With the US government opening its banking inquiry last week and our own cabinet finally acknowledging the "obvious need" for a comprehensive investigation here a full year after nationalising Anglo Irish Bank, it is worth reviewing what we need to know about the institution at the centre of Ireland's financial crisis.
When Brian Lenihan guaranteed the liabilities of the domestic banks on 29 September 2008, he saved not only the major clearing banks, AIB and Bank of Ireland, which dominate the retail market, but high-risk specialist lenders such as Anglo and Irish Nationwide. The reason advanced at the time was that all these institutions were "systemically important" and had to hang together or hang separately. The bill for Anglo so far amounts to €4bn for recapitalisation – a figure that will double at least post-Nama – and unspecified hundreds of millions in extra debt costs to the state due to the risks of the guarantee. But the official line is that the banking system would have fallen with Anglo, and winding up the bank now would cost tens of billions in immediate payments.

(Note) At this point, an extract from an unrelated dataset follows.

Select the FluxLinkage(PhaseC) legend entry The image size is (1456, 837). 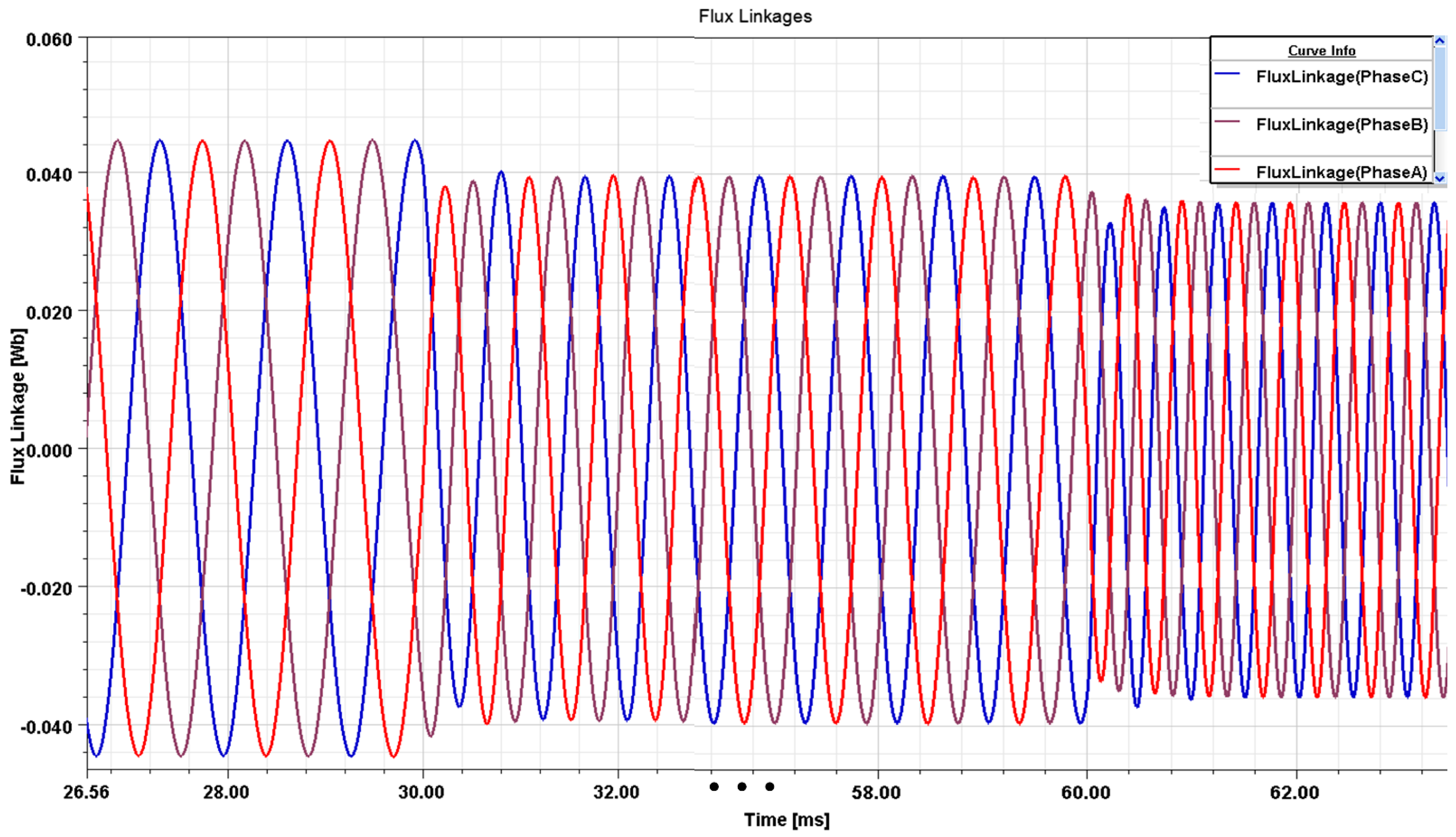click(1341, 77)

Not in the same way as AIB and Bank of Ireland, which run the Irish payments system along with Ulster Bank and NIB (neither of which was deemed systemically important enough to be initially brought inside the guarantee). At the time of the guarantee, Anglo did not have a dominant position in any part of the banking market apart from development finance and commercial property lending. The argument for Anglo's systemic importance rests entirely on a belief, frequently voiced by the government, that depositors and other creditors would have abandoned all Irish banks if even the worst of them went under.
New chief executive Mike Aynsley is waiting on the EU verdict for his business plan to determine the answer to this question. Once Nama relieves Anglo of €28bn of its worst loans, the proposal is to split it into bad and good banks, helped with another generous dollop of state money. The bad bank will be run down over time, while the good bank will probably sell certain portfolios – the US and UK loan books for a start – and try to reinvent itself as a business bank, possibly after a merger with one or more remaining domestic players.
Anglo is already benefiting from a capital derogation from the Financial Regulator which allows it to operate with less than the minimum required capital. To get up to the new market standard of an 8% capital ratio – double the minimum – the bank will need anything from €4bn to €6bn, depending on the discount Nama applies to its loans.
Unlikely. Shares hit a low of €0.17 when the government nationalised the bank and were on their way to zero. Nobody seriously argues there was any residual value in the bank when the state took over, although many small shareholders certainly felt misled about the true state of the institution when things turned bad. Northern Rock investors have already been told they will not receive any compensation.
Quinn's investments in contracts-for-difference (CFD) on Anglo shares ultimately made him both one of the bank's biggest borrowers and its biggest de facto shareholder. CFDs allow an investor to bet on the direction of a stock without having to take direct ownership or reveal themselves. In the end Quinn's CFD positions had taken 25% of Anglo off the table. As the stock fell, Quinn had to cover huge margin calls, which Anglo funded. Ultimately the bank lent €450m to a group of 10 clients – the so-called "golden circle" – to help liquidate the positions in an orderly fashion, but the stock kept going down and the majority of the value of those loans to 10 clients have been written off.
This is the subject of much barstool speculation. Anglo certainly had many connected clients, but that in itself is not surprising given that it was the property speculators' bank. The real issue is whether the "great and good" got unusually large loans or especially favourable terms on their borrowings. The data on more ordinary types of borrowers – those without famous names – is as yet unavailable, so a comparison is not possible.
Two scandals rocked Anglo in late 2008/early 2009. First it emerged that the bank kept loans to directors from appearing in accounts by temporarily transferring them to Irish Nationwide during the year-end reporting period. Then it came out that Anglo had recycled €7.5bn of interbank deposits as customer deposits – known as "window dressing" – by passing them through Irish Life & Permanent. Regulators knew about these transactions months before they became public, but did nothing until December 2008, when Anglo's market position had become untenable. IL&P maintained it was following an unofficial "green jersey" agenda to support the sector.
Unlike in the US, class action suits are not possible in the Irish legal system, which precludes meaningful action by small shareholders. Large shareholders either got out of the stock before the dubious transactions mentioned above became relevant or have determined there is no case to be made against the bank. Will US shareholders think again if something arises from the investigations?
Several investigations are examining whether senior figures at Anglo violated company and/or criminal law. The big question is whether the Office of the Director of Corporate enforcement will charge that staff at Anglo operated a scheme which was in breach of market regulations when it rallied the golden circle to the aid of Sean Quinn in summer 2008. The gardaí, who raided Anglo's offices last year, are also trying to determine whether anyone in the bank committed fraud.